_WORK TO BE COMPLETED_
Count the lines in the material below that contain the string "height" with the same capitalization, and reply with only that number.

_INPUT RECORDS_
******

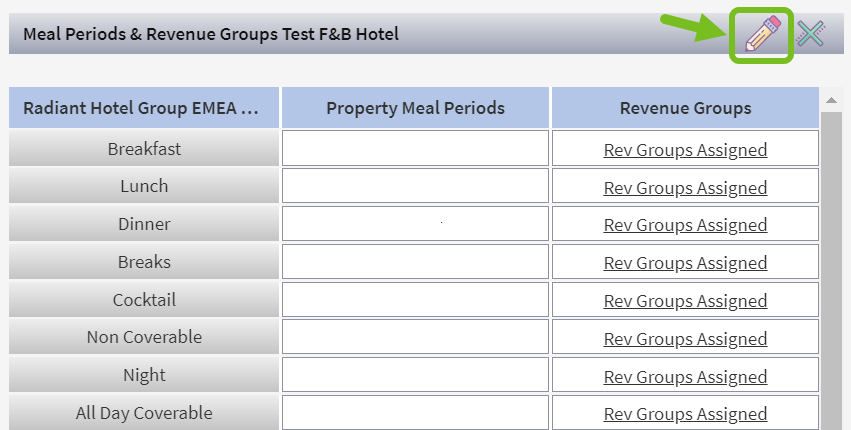Open Rev Groups Assigned for Cocktail

click(x=685, y=301)
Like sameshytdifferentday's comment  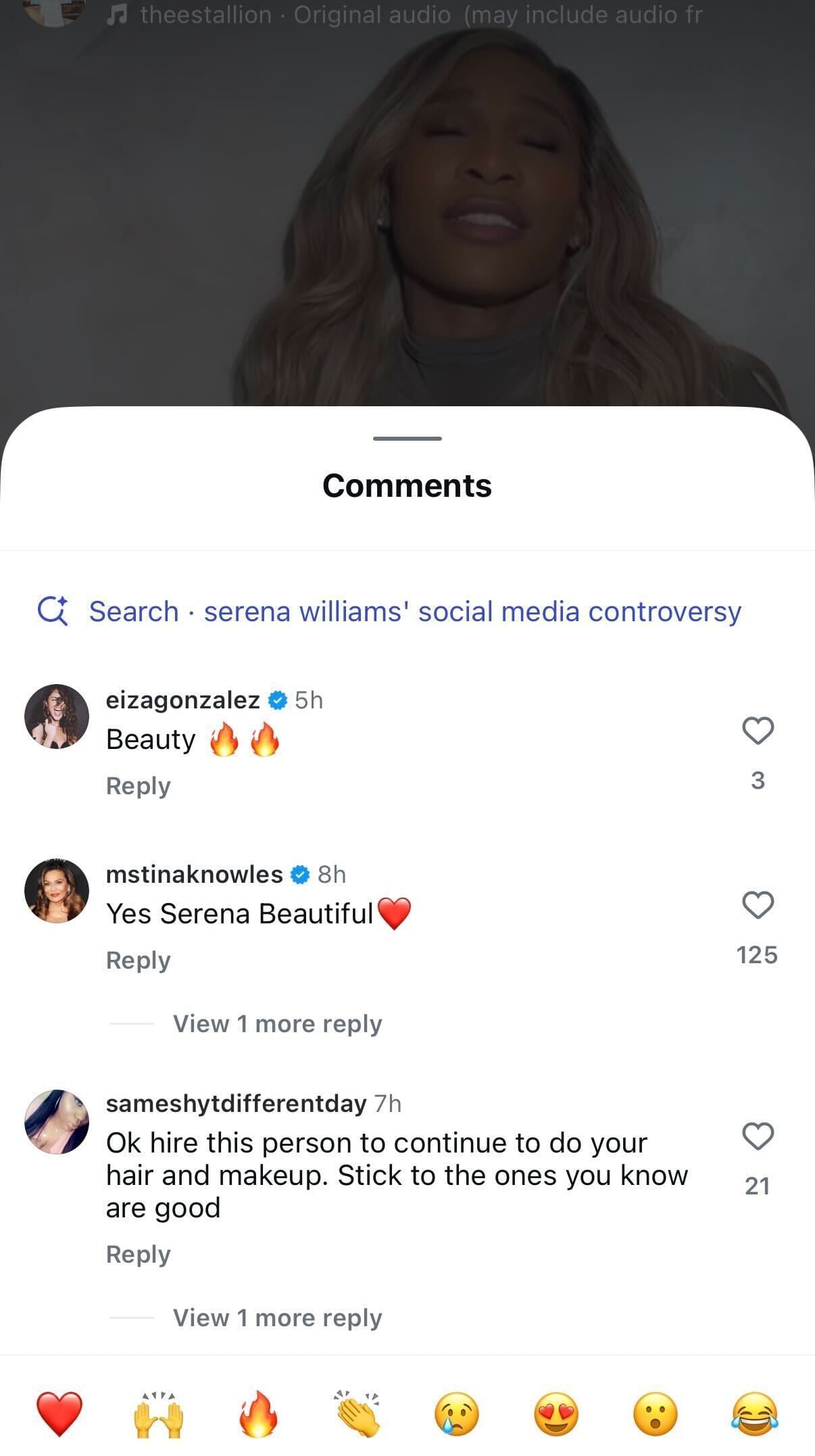[x=758, y=1136]
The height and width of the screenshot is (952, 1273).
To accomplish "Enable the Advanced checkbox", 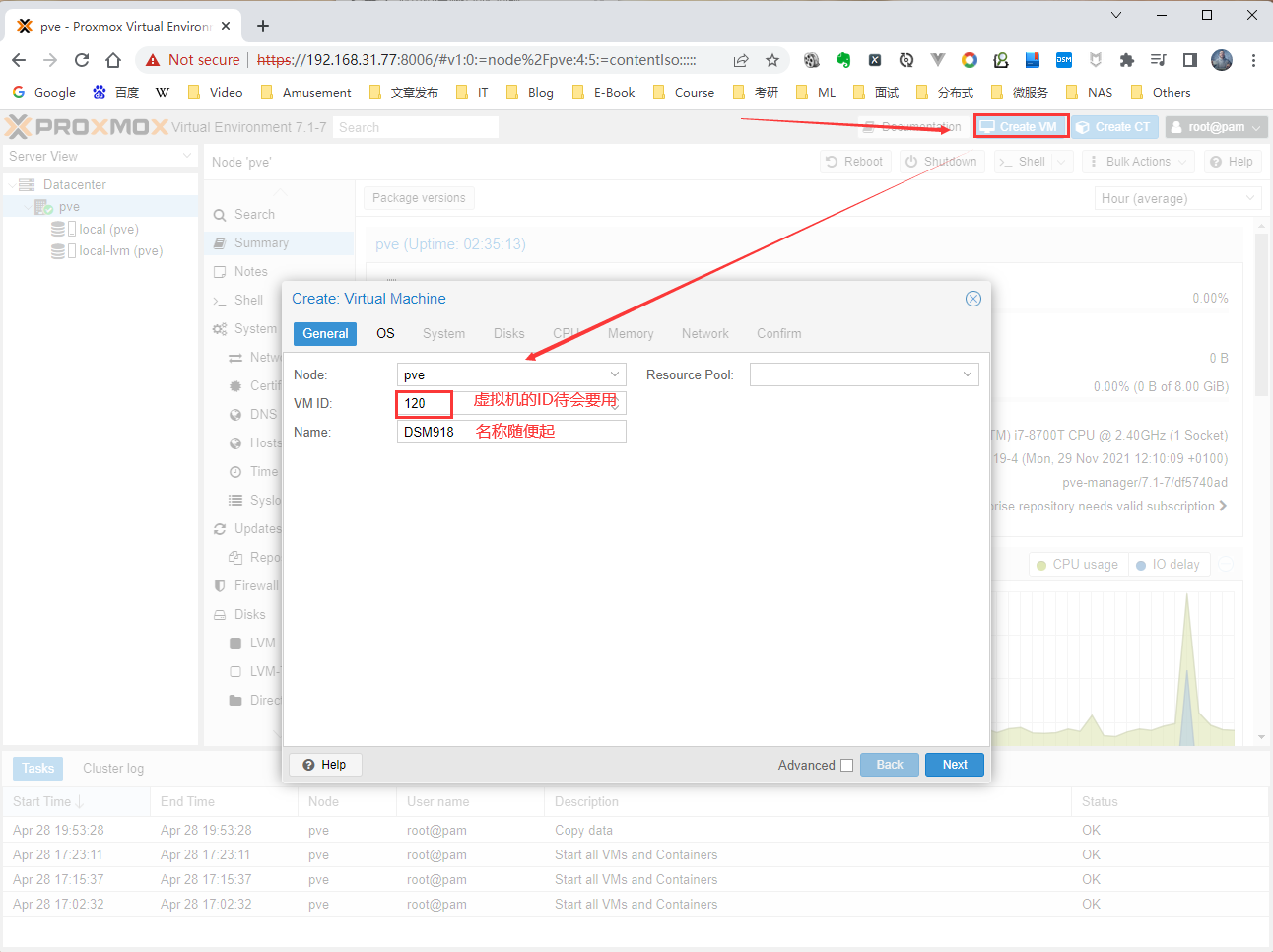I will 846,765.
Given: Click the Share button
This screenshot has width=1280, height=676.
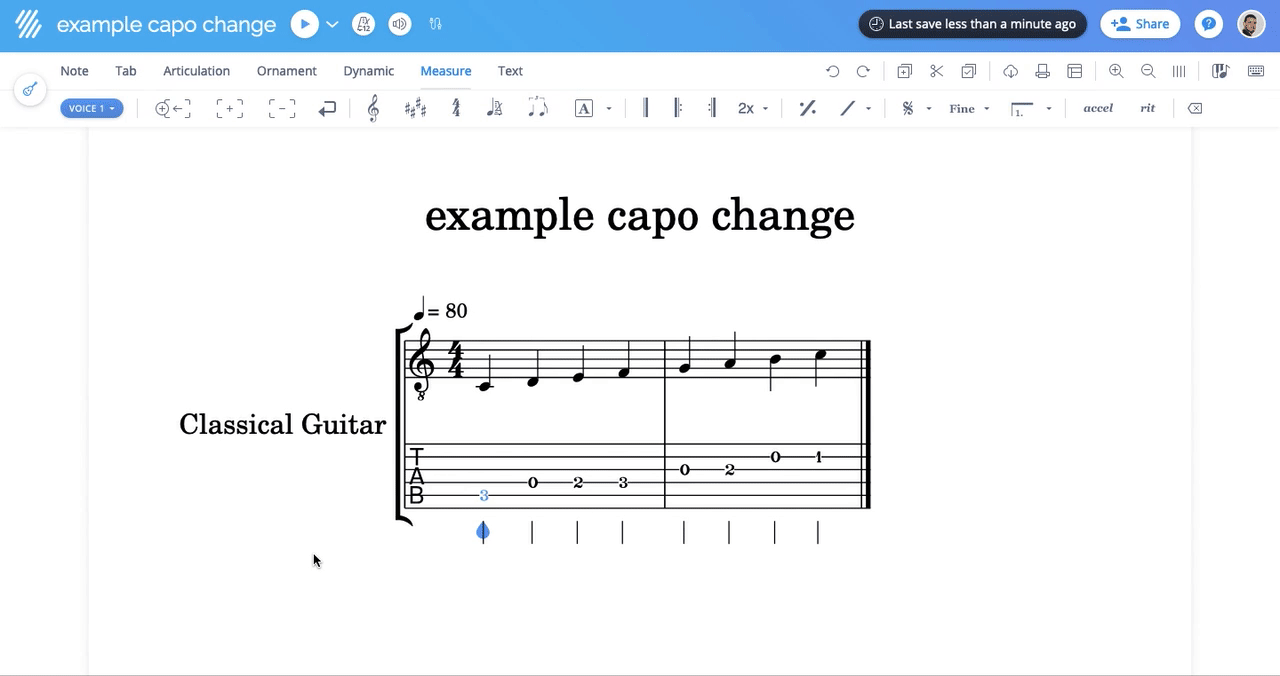Looking at the screenshot, I should pyautogui.click(x=1140, y=23).
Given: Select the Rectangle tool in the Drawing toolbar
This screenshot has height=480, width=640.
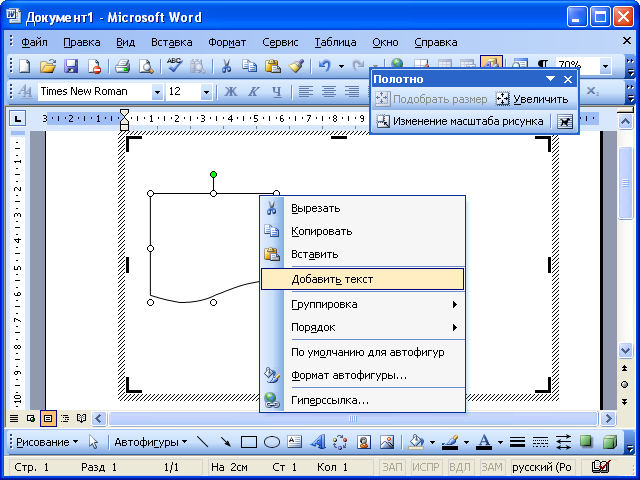Looking at the screenshot, I should click(x=249, y=441).
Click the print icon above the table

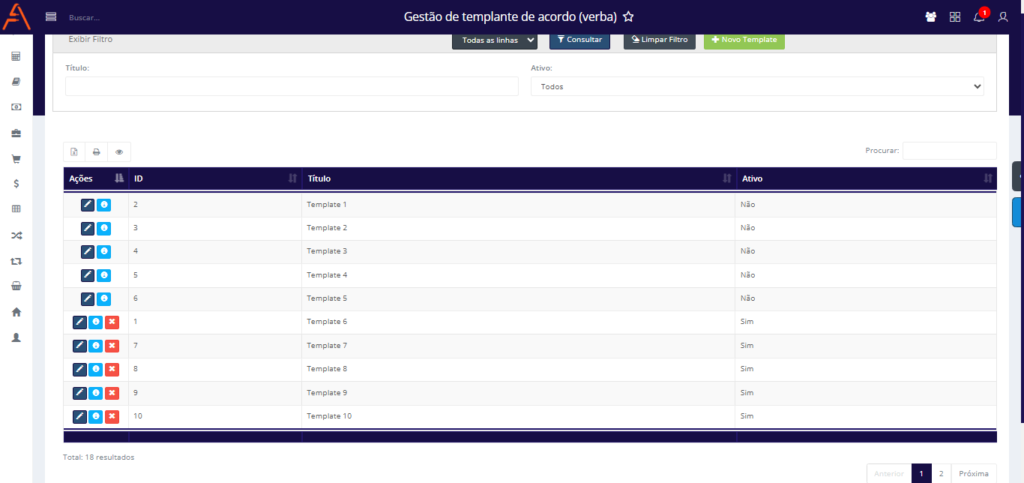click(96, 152)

******

_CORRECT RESULT_
3